__Direction__: Please transcribe the entries below word for word, starting with the line that contains "Task: Tap the legend" and continuing through the final line of the entries.

__Records supplied__:
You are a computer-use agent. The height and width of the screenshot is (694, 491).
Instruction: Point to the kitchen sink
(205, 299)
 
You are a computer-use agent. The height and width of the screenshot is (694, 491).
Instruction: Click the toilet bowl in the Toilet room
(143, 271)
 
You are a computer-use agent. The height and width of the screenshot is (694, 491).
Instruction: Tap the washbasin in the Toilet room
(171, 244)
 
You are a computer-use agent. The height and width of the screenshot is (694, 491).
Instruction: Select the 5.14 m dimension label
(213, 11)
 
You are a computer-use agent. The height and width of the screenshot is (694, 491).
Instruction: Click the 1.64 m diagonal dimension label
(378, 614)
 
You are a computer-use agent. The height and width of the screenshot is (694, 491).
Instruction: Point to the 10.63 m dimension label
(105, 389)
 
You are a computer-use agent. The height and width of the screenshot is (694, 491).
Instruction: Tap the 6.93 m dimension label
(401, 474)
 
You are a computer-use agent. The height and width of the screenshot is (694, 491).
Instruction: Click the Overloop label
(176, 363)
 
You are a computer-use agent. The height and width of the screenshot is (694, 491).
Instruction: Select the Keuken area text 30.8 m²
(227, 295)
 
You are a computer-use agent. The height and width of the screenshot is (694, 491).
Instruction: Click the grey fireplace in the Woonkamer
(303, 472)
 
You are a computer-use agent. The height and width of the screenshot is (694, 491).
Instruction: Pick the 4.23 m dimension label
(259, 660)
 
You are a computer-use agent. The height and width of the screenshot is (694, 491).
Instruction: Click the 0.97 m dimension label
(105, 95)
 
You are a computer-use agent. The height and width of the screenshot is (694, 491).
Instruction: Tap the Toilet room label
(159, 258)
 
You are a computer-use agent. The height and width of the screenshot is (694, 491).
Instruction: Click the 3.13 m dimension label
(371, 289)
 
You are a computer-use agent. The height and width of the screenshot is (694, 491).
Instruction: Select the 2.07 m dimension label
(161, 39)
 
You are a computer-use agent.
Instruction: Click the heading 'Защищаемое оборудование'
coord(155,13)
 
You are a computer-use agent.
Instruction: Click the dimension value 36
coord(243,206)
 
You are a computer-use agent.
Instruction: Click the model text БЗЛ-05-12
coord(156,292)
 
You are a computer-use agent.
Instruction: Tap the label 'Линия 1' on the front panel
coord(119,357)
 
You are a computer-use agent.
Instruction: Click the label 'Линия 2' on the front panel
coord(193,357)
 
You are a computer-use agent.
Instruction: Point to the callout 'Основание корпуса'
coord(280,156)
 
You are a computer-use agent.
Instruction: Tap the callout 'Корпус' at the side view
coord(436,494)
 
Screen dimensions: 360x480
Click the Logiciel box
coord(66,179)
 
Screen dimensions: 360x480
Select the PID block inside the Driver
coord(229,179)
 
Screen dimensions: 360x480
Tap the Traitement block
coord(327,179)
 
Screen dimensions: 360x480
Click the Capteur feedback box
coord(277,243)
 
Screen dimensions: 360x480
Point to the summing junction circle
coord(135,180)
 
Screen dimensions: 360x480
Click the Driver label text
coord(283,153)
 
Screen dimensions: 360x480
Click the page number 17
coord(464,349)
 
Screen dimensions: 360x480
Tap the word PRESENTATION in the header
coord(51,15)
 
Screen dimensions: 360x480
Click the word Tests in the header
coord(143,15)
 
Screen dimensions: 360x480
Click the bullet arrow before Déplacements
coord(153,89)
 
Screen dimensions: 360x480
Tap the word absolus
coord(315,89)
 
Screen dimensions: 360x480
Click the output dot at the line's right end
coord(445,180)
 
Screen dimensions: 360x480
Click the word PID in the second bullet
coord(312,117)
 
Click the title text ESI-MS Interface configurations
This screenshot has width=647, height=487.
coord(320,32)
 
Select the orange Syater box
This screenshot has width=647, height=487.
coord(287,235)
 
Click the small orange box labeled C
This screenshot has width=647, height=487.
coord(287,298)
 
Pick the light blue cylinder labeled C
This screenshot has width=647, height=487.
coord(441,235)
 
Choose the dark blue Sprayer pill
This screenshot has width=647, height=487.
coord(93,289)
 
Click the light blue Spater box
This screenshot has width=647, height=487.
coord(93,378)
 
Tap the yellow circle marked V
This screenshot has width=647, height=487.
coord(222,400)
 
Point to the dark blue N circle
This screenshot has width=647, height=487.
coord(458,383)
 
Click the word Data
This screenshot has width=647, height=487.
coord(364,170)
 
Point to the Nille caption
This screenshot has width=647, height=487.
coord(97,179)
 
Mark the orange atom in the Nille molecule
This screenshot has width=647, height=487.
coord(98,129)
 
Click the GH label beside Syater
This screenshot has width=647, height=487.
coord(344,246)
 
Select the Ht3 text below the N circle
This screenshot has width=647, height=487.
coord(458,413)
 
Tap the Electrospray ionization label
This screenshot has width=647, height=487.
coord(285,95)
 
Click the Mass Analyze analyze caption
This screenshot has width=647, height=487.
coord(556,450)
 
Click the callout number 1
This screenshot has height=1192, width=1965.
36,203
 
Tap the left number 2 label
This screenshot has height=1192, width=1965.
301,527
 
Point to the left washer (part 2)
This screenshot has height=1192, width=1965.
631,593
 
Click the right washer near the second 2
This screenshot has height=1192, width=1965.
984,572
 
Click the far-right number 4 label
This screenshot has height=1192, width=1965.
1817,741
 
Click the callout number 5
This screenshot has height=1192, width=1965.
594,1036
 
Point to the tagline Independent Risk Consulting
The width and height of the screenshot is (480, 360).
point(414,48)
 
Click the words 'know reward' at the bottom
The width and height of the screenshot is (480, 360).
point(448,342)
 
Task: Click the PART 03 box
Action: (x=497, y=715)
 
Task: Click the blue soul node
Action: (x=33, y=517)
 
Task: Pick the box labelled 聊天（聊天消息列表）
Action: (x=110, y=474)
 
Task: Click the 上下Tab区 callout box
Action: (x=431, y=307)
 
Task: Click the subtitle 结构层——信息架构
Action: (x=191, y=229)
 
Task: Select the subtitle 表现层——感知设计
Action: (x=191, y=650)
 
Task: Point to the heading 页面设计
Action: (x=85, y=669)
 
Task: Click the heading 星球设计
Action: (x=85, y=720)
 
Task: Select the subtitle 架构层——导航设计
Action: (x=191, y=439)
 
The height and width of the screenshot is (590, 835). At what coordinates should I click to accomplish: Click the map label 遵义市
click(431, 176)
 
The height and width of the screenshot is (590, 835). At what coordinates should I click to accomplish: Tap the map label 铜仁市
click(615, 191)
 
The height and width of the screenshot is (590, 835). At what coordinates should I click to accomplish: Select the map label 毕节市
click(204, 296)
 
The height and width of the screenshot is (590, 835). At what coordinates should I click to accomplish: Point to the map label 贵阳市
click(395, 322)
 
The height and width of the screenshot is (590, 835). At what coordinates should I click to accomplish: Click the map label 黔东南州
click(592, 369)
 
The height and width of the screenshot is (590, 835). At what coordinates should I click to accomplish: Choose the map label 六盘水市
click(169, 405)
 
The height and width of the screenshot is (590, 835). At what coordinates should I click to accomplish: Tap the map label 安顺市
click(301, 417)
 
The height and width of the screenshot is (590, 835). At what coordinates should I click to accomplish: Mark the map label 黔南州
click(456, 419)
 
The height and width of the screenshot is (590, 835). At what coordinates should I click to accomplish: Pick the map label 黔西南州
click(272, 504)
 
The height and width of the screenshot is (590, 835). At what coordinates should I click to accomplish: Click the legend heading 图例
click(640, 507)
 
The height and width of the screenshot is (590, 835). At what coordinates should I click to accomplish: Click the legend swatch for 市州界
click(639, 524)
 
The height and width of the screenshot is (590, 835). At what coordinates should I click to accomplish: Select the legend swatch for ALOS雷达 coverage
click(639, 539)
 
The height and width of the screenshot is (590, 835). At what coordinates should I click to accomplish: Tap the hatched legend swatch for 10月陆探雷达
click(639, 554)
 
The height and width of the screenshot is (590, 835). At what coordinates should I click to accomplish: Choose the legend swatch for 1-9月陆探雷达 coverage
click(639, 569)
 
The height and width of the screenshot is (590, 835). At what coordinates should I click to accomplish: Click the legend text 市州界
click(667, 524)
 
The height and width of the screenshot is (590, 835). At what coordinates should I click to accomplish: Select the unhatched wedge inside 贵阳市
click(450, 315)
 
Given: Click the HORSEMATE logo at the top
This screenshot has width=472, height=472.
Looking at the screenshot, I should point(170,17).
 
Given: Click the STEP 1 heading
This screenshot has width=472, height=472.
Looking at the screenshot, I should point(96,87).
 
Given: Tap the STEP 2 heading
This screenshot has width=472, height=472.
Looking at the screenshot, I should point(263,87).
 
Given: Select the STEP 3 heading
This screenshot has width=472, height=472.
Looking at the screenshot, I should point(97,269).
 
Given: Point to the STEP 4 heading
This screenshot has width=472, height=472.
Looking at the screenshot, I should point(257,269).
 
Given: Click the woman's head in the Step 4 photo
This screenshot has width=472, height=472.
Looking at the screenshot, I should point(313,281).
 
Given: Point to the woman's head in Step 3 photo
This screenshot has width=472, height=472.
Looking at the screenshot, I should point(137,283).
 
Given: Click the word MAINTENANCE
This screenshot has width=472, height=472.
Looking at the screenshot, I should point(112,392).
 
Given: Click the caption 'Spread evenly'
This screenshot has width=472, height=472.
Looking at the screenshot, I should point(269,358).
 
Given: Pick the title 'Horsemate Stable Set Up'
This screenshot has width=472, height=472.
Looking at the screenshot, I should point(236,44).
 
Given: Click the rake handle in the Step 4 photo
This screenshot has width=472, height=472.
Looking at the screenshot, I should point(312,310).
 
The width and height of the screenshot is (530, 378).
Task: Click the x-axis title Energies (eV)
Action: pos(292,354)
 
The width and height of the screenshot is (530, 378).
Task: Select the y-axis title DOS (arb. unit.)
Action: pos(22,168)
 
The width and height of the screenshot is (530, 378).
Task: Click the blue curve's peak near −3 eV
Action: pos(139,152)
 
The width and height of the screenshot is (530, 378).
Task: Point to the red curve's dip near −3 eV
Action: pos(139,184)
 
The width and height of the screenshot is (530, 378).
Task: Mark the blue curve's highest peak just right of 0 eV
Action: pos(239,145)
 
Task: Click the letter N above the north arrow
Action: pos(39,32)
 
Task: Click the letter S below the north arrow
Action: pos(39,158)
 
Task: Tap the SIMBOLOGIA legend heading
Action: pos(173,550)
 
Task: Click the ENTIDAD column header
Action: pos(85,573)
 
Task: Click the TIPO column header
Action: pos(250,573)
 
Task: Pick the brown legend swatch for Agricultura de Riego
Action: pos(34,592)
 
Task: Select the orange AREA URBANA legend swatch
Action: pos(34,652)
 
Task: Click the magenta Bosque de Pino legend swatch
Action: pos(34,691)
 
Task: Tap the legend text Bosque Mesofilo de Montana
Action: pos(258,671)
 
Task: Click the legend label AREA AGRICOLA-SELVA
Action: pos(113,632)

__Solution for this exercise__:
Task: Tap the legend text Bosque Mesofilo de Montana
Action: pos(258,671)
 
Task: Click the legend label AREA AGRICOLA-SELVA
Action: pos(113,632)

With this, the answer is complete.